Leishmaniasis: Drug resistance and natural products (Review)
- Tilman Polonio
- Thomas Efferth
Published online on: Monday, September 1, 2008
Epidemics of fatal visceral leishmaniasis caused by the intracellular protozoan Leishmania are a severe public health problem in tropical and subtropical regions of the world. One major drawback in the treatment of leishmaniasis is the emergence of resistance to current chemotherapeutics. Leishmanicidals have to be administered in low doses since commonly used drugs exhibit severe side effects, and hence drug resistance can appear rapidly. Since, to date, vaccination approaches have failed to enter clinical trials, chemotherapy based on small molecules is temporarily the exclusive treatment strategy. There is an urgent need for adding novel drugs with improved features to the pool of current chemotherapeutics. Many compounds derived from natural sources have pharmacological activities and may, thus, be of potential utility in drug development and biomedical research.
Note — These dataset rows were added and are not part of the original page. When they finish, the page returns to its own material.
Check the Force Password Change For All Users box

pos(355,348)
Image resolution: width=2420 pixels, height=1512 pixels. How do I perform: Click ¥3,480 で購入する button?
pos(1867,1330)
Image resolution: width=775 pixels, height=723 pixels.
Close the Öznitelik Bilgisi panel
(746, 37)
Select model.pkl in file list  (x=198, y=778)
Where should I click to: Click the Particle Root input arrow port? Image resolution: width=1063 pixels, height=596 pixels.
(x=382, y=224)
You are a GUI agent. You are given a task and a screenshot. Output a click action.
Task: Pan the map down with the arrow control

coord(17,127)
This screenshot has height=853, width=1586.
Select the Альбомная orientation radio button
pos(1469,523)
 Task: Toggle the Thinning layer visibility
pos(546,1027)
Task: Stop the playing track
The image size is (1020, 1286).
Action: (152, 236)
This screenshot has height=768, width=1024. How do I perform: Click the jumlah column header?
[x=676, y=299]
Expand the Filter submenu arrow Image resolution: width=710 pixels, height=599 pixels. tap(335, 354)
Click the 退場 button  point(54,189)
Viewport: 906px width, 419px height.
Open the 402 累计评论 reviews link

Natural products, primarily plant-derived substances of diverse structural classes, have been described in the literature showing anti-leishmanial properties. In this review we provide a brief overview of the current treatment and the active principles of established drugs. Furthermore, we focus on the mechanisms of drug resistance and natural products that are promising leads for the development of novel chemotherapeutics.